L'appuntamento con una cultura disposta prima di tutto al confronto per necessità, verità e vocazione, attraverso incontri e conversazioni con gli autori. Parte oggi il Trentino Book Festival, giunto alla seconda edizione e diventato un classico dell'offerta culturale del Trentino...

Dal 15 al 17 giugno si tiene la kermesse letteraria pensata per metttere in contatto pubblico e autori  

MILANO – L’appuntamento con una cultura disposta prima di tutto al confronto per necessità, verità e vocazione, attraverso incontri e conversazioni con gli autori. Parte oggi il Trentino Book Festival, giunto alla seconda edizione e diventato un classico dell’offerta culturale del Trentino. 

CONFRONTO PER IL PUBBLICO – Come amano ribadire quelli dell’Associazione di Promozione Sociale ‘Balene di Montagna‘ che lo organizzano, il Trentino Book Festival è l’appuntamento con una cultura disposta prima di tutto al confronto per il pubblico. ‘La nostra prima idea, nella sua semplicità – dice Pino Loperfido, scrittore e giornalista, ideatore della rassegna – ha convinto nella passata edizione un buon parterre e di autori e qualche migliaio di visitatori.

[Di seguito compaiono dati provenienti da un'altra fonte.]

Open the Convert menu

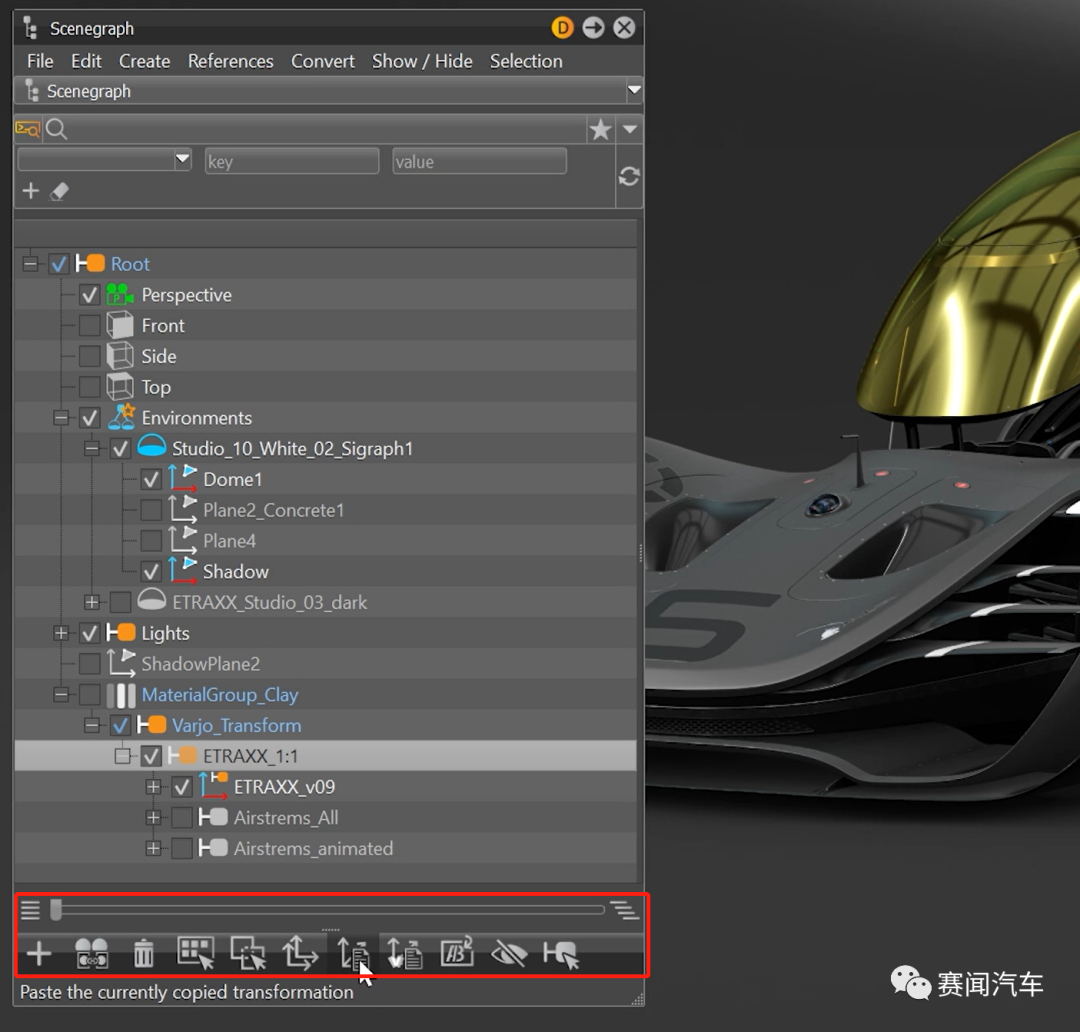point(322,61)
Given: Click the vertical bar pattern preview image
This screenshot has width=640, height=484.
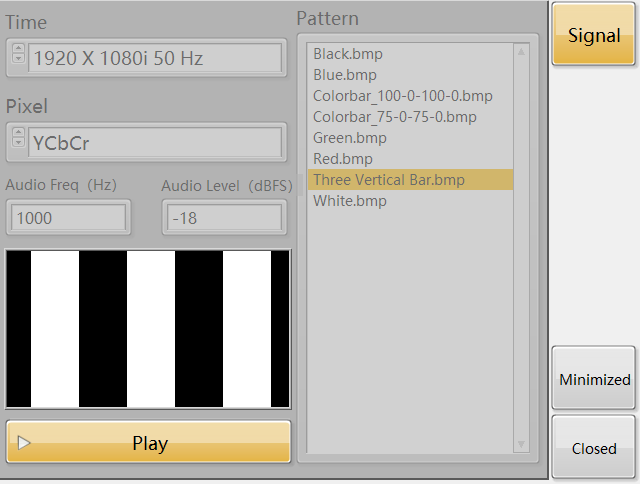Looking at the screenshot, I should (148, 329).
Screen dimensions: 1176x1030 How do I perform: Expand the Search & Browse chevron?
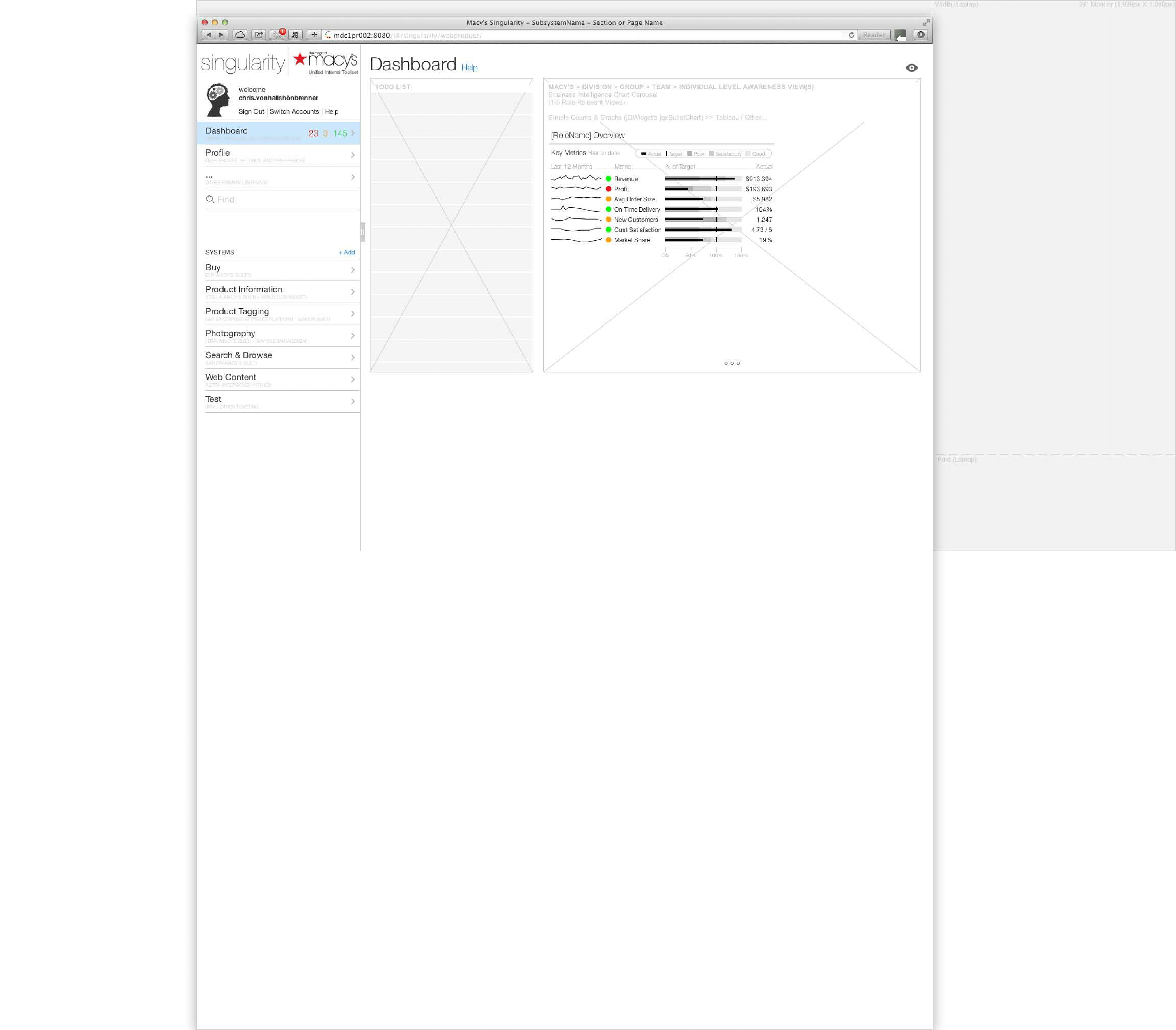tap(352, 358)

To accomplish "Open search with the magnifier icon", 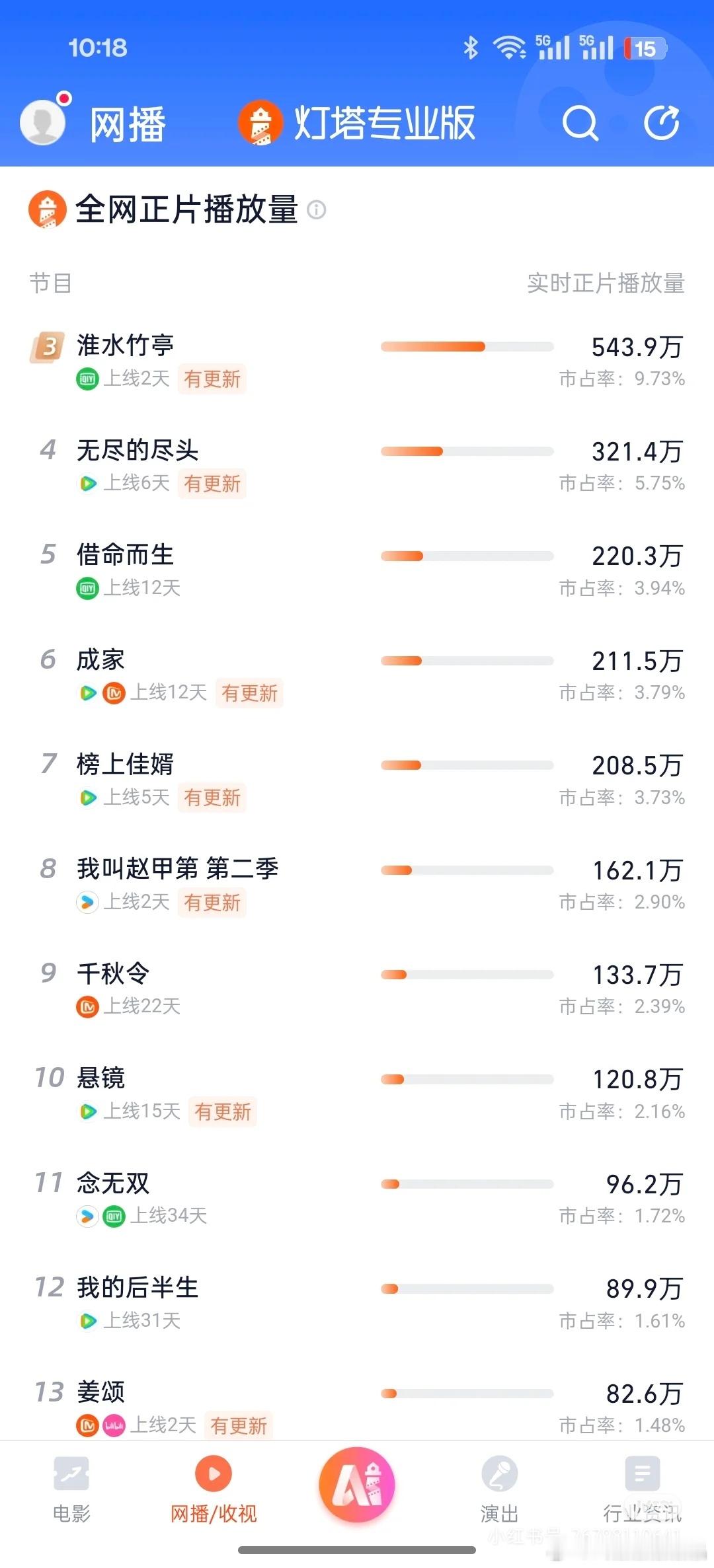I will [580, 123].
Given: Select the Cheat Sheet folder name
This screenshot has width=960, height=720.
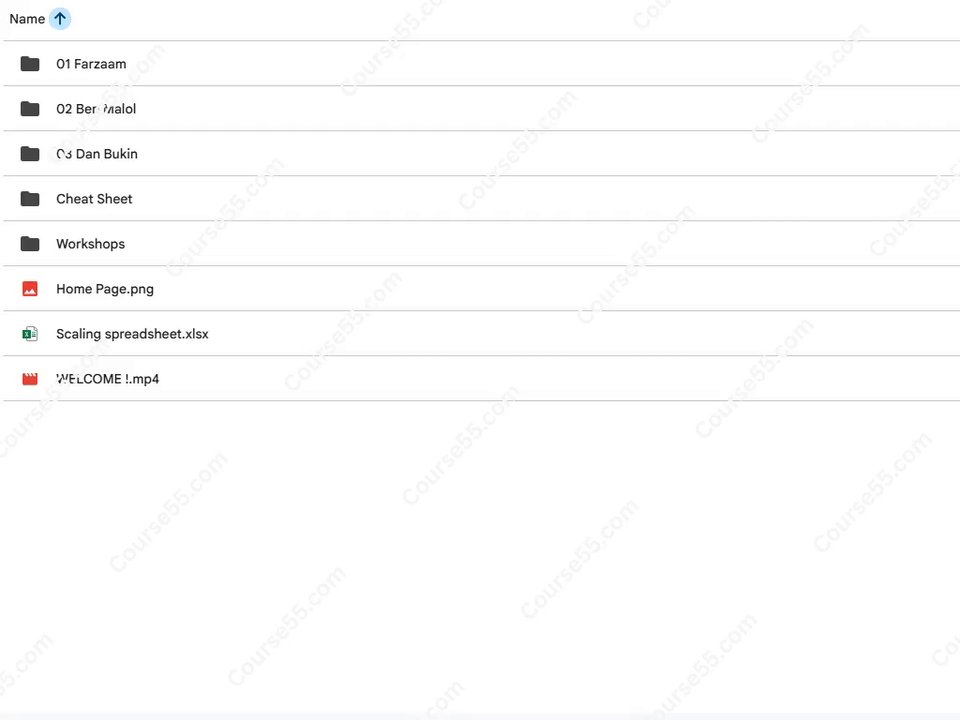Looking at the screenshot, I should 94,199.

Ma anche le Istituzioni e gli sponsor privati. Anche gli scettici della prima si sono dovuti ricredere. Il libro ha un pubblico affezionato e questo tipo di festivals attira gli appassionati anche da località molto distanti’.

GLI AUTORI – I protagonisti della kermesse letteraria sono ben noti a tutti, non solo agli appassionatissimi di libri e lettura; si tratta di nomi che in qualche modo rappresentano la letteratura italiana. Freschi di premiazioni o a breve distanza dalla conclusione di fatiche che un pubblico enorme ha assaporato e apprezzato, saranno al Festival Antonia Arslan, Massimo Carlotto, Erri De Luca, Luca DoninelliDavid Fauquemberg, Dacia Maraini. Una straordinaria crescita si segnala per la sezione Junior, dedicata ai piccoli lettori, con la presenza tra gli altri di Luigi Dal Cin, di Lughené e con momenti di spettacolo alla collaborazione grazie alla sinergia con la Fondazione AIDA di Verona, di laboratori creativi.

CULTURA COME OCCASIONE DI CRESCITA – Caldonazzo, con i suoi splendidi paesaggi, le eccellenze enogastronomiche, il buon livello della ricezione turistica, offrirà ai visitatori un’accoglienza all’insegna della piacevolezza: impossibile non soffermarsi nei punti di lettura attivati dai Bibliotecari della Valsugana che leggono Musil o dall’Associazione Bubamara, che con ‘Letture e Degustazioni’ promettono dei fine serata indimenticabili. ‘Noi  – conclude Loperfido – crediamo che la cultura sia soprattutto un’occasione di crescita: fa bene alla società perché insegna a vivere meglio, contribuisce ad aumentare la consapevolezza di essere cittadini, cioè parte di una comunità. Questo nel breve periodo. Nel lungo, la cultura è decisiva nella formazione di persone migliori e quindi di una comunità virtuosa e piena di attrattive.”